For Stalin, the PRC played an important role in the containment of U.S. imperialism in East Asia, and therefore welcomed a new member in the socialist camp to bring forward the cause of the world revolution. For Mao Zedong, international recognition was an important point, but also the financial, military and technical aid the SU provided to him.
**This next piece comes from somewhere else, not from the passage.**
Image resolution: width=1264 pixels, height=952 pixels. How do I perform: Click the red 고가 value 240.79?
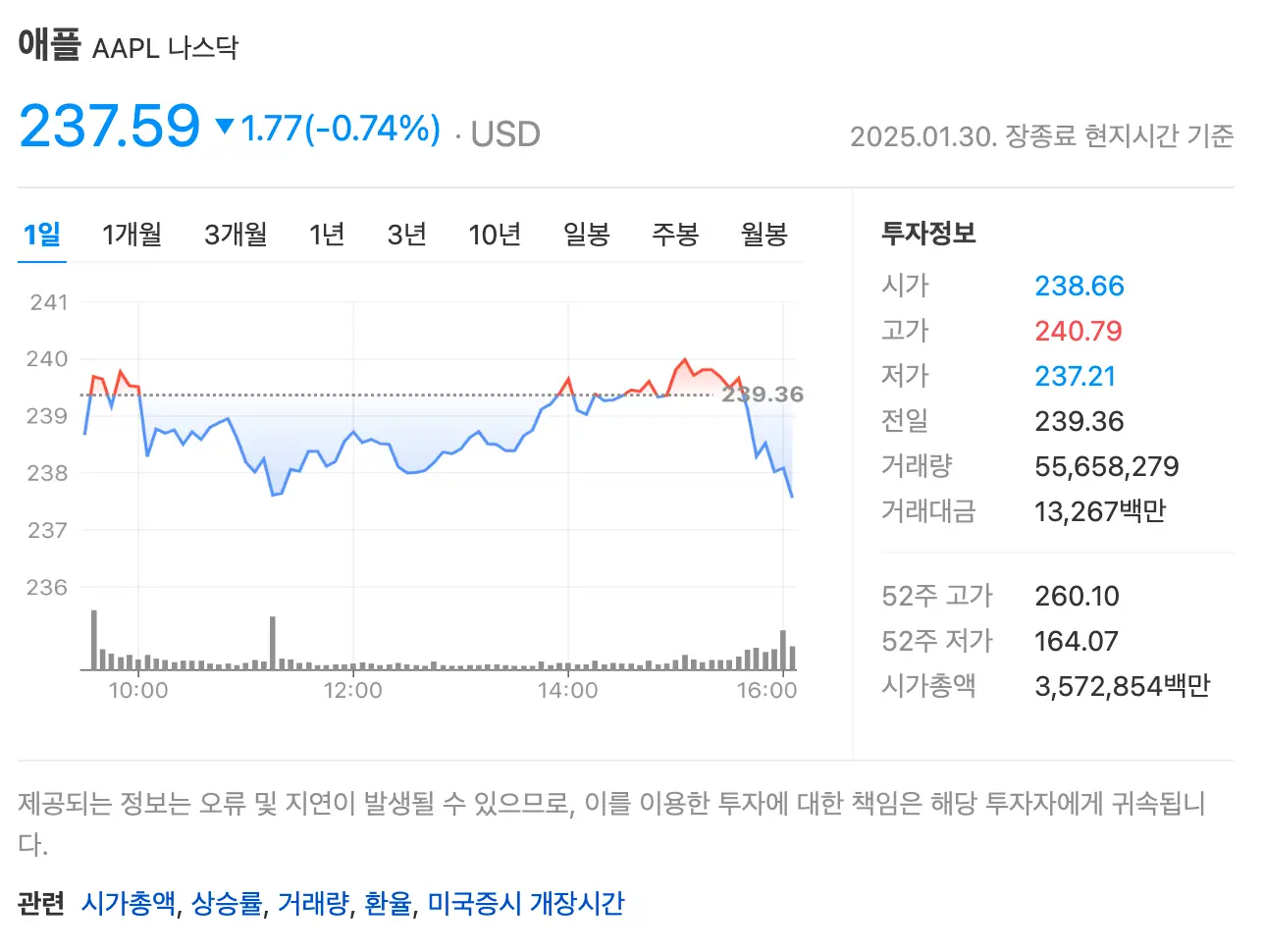coord(1079,332)
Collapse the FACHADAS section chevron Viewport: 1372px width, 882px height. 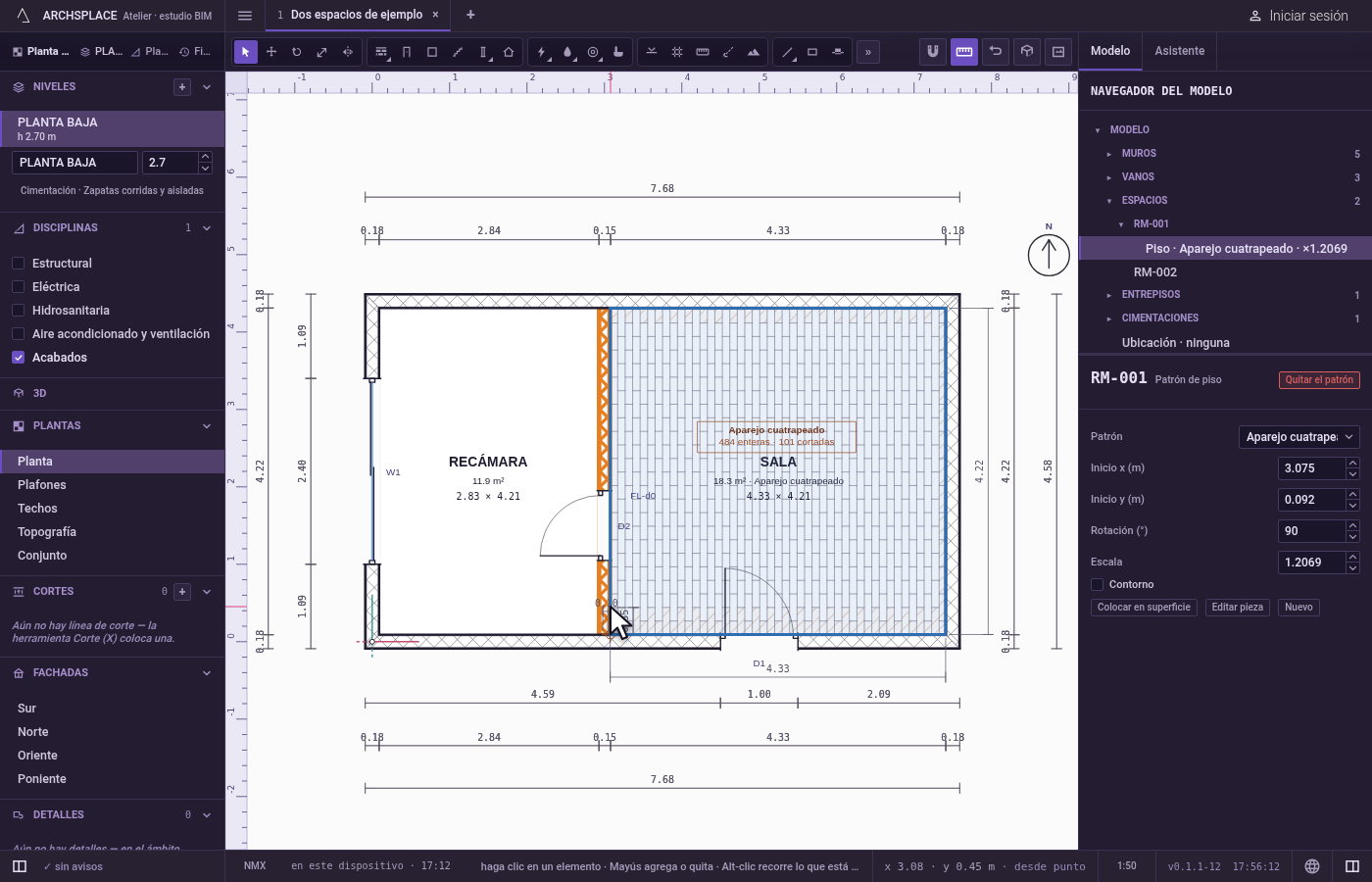point(207,673)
This matter was so important that he accepted that the Soviet Union still exerted considerable power in East Asia, still dominated Xinjiang (also because of the cross-border distribution of some peoples like the Kazakhs or Tadjiks), controlled Outer Mongolia (the People's Republic of Mongolia), and possessed the China Eastern or Changchun Railway (Dongqing tielu 东清铁路, Китайско-Восточная железная дорога) and ports (Port Arthur; today's Lüshunkou 旅顺口, Liaoning, close to Dairen [Japanese name]/Dalian大连, old name Lüda 旅大) on Chinese soil, and did not claim compensation for Russia's plundering of the Manchurian industry after the Anti-Japanese War.
The Treaty, valid for thirty years, promised mutual military aid if either party was attacked by Japan or one of its allies. Reciprocal consultations were to be held on all international problems of common interest. A further document was an agreement on the handover of the Changchun Railway in 1952 at the latest, and Soviet troops would withdraw from Port Arthur. In a third document, the SU granted China a loan of $300 million, repayable until 1963 at an interest rate of 1 per cent. Further agreements concerned the creation of mixed Sino-Soviet oil and metal companies in Xinjiang, as well as that of an aviation company.
After the conclusion of the Sino-Soviet Treaty in early 1950, a wave of interest into Russia, Russian language, and Russian literature and cinema, went through China.